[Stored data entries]
··········

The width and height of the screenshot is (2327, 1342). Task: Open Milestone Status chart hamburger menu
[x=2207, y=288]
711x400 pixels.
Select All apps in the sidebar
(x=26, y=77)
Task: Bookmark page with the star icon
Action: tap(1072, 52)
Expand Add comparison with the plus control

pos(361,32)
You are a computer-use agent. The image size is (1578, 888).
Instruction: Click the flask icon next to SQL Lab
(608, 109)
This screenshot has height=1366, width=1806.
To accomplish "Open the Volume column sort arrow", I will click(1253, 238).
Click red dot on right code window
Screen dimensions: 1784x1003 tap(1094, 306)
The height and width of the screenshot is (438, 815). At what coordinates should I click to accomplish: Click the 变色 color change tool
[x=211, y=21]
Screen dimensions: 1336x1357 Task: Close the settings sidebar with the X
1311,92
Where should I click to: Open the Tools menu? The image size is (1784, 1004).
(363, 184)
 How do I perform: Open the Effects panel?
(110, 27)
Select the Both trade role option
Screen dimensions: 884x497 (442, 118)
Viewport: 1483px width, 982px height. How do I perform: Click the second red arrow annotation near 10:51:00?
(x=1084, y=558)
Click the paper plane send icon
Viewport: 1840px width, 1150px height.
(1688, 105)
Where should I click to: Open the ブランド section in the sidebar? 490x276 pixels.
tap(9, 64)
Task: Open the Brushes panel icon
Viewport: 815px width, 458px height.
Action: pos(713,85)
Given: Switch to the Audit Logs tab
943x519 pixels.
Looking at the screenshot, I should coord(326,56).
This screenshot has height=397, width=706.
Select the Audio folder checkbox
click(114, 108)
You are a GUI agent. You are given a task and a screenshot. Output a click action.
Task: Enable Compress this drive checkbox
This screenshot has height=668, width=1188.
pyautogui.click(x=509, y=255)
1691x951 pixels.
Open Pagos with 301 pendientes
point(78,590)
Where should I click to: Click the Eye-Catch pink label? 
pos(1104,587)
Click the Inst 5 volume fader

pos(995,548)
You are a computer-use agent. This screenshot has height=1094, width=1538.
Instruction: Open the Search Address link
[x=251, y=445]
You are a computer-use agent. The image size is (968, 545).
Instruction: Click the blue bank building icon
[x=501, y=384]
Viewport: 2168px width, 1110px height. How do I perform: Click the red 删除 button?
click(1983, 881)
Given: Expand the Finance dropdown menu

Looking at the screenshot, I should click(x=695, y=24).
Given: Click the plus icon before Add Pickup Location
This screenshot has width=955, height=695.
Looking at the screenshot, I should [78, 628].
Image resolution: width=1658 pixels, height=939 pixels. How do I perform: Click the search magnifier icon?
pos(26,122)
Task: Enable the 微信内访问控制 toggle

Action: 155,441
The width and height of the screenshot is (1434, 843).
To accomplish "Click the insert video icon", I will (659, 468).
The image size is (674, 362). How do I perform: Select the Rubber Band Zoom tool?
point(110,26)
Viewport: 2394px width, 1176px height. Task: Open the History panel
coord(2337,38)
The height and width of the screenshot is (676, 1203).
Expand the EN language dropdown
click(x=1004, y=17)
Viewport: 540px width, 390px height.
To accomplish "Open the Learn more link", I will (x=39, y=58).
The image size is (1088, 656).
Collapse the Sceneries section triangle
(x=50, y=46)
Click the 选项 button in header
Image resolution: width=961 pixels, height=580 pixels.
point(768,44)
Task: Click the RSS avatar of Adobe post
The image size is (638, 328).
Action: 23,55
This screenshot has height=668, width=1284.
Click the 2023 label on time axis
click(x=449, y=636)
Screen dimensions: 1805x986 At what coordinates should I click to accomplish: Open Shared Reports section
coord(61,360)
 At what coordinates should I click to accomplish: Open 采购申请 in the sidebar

··········

## What to produce
Repeat the entries above verbatim, but only from the line that has "Instruction: Open the Search Address link" down to the line that has "Given: Click the", inclusive.

## Solution for this exercise
Instruction: Open the Search Address link
[x=251, y=445]
You are a computer-use agent. The image size is (968, 545).
Instruction: Click the blue bank building icon
[x=501, y=384]
Viewport: 2168px width, 1110px height. How do I perform: Click the red 删除 button?
click(1983, 881)
Given: Expand the Finance dropdown menu

Looking at the screenshot, I should click(x=695, y=24).
Given: Click the plus icon before Add Pickup Location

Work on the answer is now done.